Wednesday, November 26, 2008

Straight talk from Don Blankenship

Print Version > Coal CEO calls environmentalists crazy
Don Blankenship, CEO of Massey Energy, the fourth largest coal company in the country, blasted politics and the press, comparing Charleston Gazette Editor James. A. Haught to Osama Bin Laden Thursday evening when he addressed the Tug Valley Mining Institute in Williamson.

“It is as great a pleasure for me to be criticized by the communists and the atheists of the Charleston Gazette as to be applauded by my best friends,” he said. “Because I know they are wrong. People are cowering away from being criticized by people that are our enemies. Would we be upset if Osama Bin Laden was critical of us?” he asked.

Totally wrong. Nonsense. Absolutely crazy.”

Those are the words Blankenship used to describe Al Gore, Nancy Pelosi and Harry Reid as well as environmental groups. He said he felt simple terms were the only ones the country could understand, that more sophisticated language was over the head of the general public.

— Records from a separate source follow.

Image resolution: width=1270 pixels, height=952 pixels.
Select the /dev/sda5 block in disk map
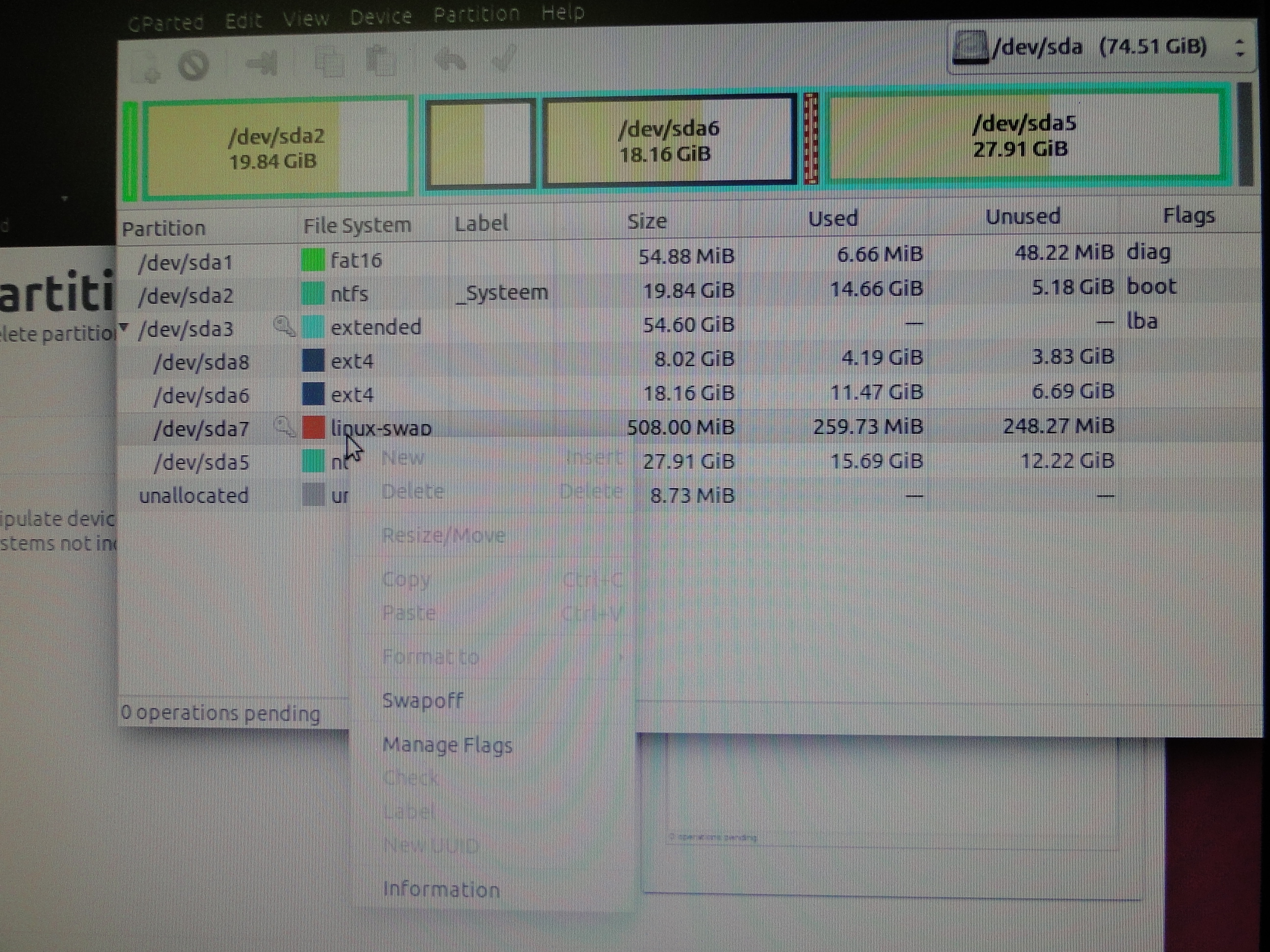point(1024,136)
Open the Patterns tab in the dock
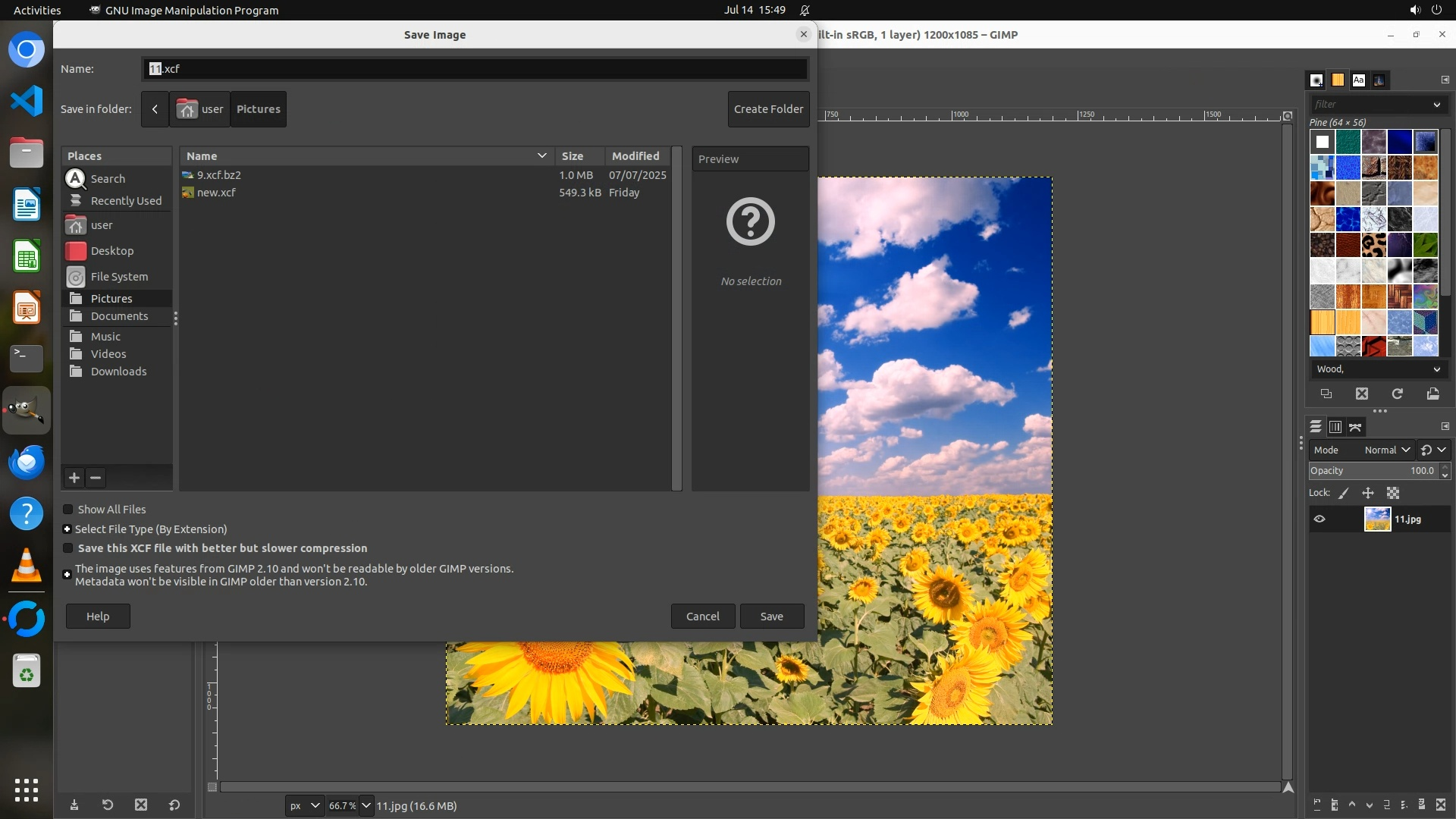Screen dimensions: 1456x819 (x=1337, y=80)
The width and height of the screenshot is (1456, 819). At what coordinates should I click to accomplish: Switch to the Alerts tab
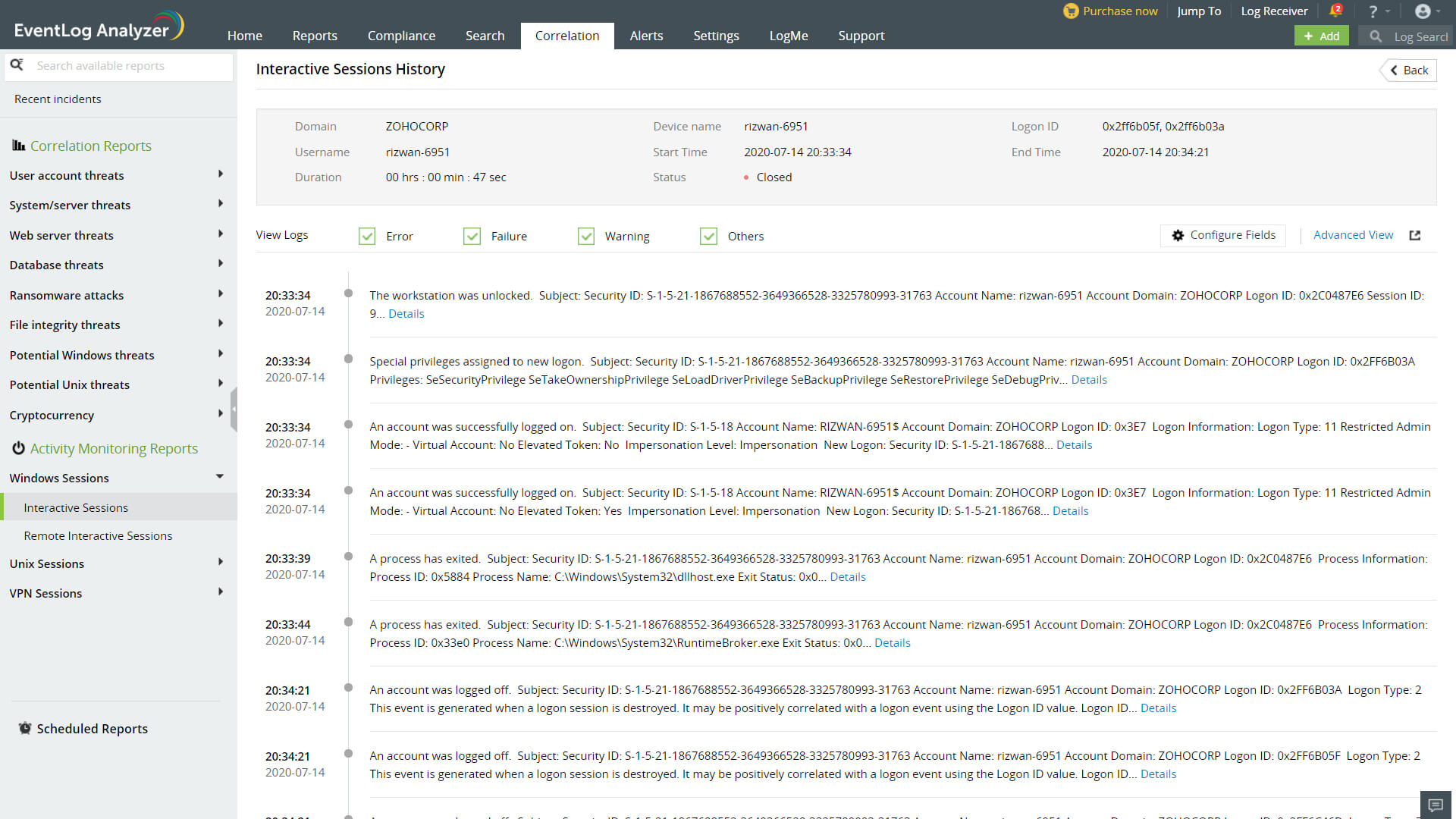646,36

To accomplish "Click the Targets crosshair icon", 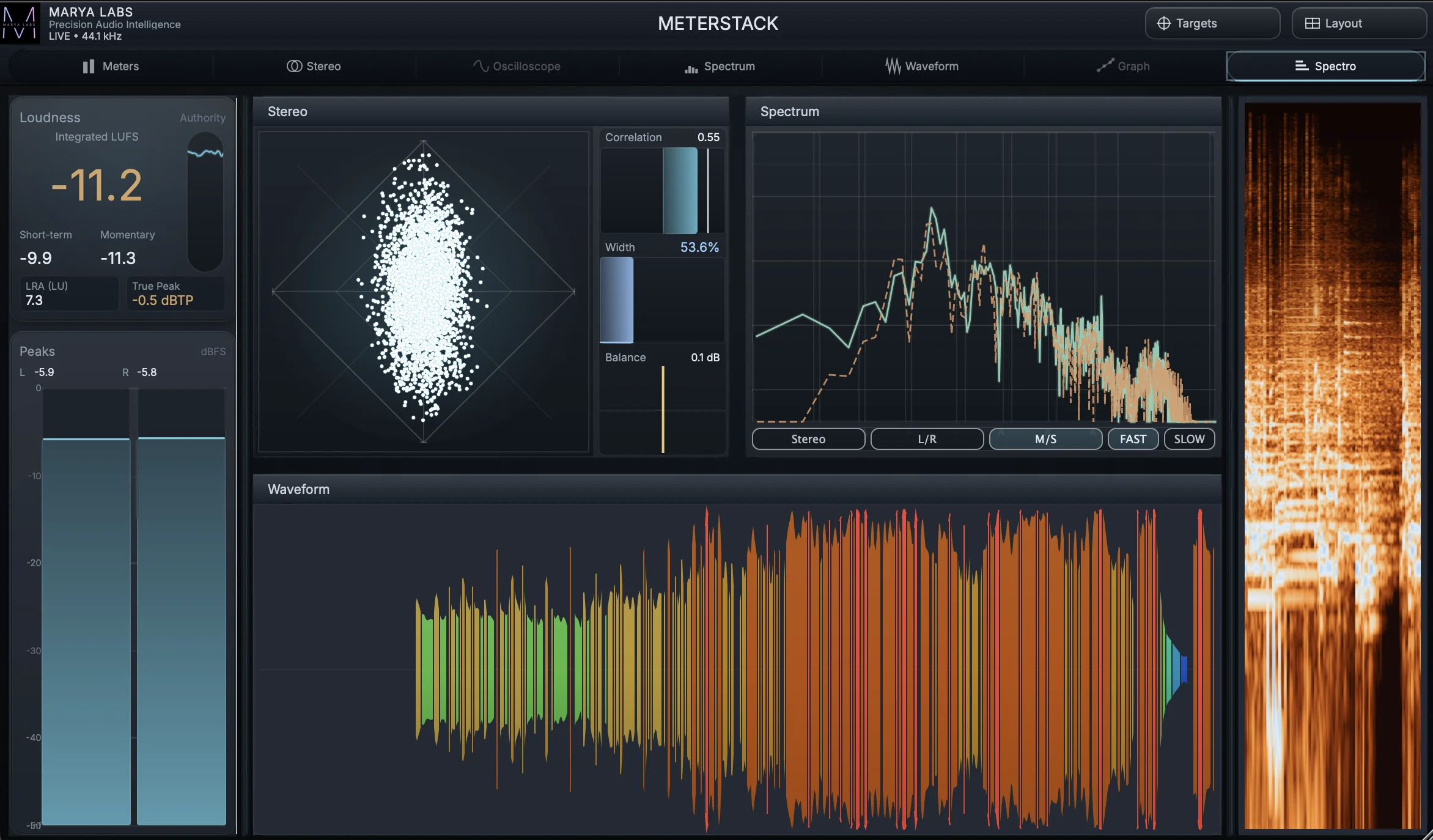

“When we talk about it in more articulate ways, the American public doesn’t get it,” he said.

Blankenship told the crowd, which overflowed the room, spilling over to fill the Brass Tree Restaurant, that coal is getting a lot of undeserved bad press. The coal business, he said, needs to start standing up for itself in the face of the negative image being portrayed by politicians, special interests and the press.

Blankenship said the business community should put their business interests first, not environmental interests.

“They can say what they want about climate change,” he said. “But the only thing melting in this country that matters is our financial system and our economy.”

“The business community doesn’t want to lose any skin,” he said, referring to the skinned knees he sustained playing football as a boy. “Being scratched up is not so bad, but the political elite are so comfortable that they think their mission in life now is to save the world.”

Many people would give support to groups who work to disprove global warming if it was not so politically incorrect, Blankenship said.

“How many times have the people in this room heard, at the US Chamber of Commerce or at the National Mining Asso-ciation, ‘I don’t believe in climate change, but I’m afraid to say that because it is a political reality.’ The greeniacs are taking over the world.”

Blankenship said politicians misrepresent facts when it comes to the environment. “Politicians occasionally trip over the truth,” he said, “but they get up and go on as if nothing happened.” He said the amount of pollution produced by American coal is negligible compared to the environmental damage done by other countries.

“Its nonsensical, its idiotic. And yet, we call it two different sides, partisan, Democrat or Republican,” he said. “If Pelosi thinks that decreasing CO2 in this country is going to save the polar bears, she’s crazy. If CO2 emissions are going to kill the polar bears, it’s going to happen. What we do here [in the US] is not going to it.”